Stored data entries
+===+
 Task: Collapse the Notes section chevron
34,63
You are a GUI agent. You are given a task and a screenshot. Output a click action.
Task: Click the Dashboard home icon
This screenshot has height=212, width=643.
+===+
### Exercise
Nothing but a number is asked for: how many lines of the records contain the word "screenshot"?

### Final answer
2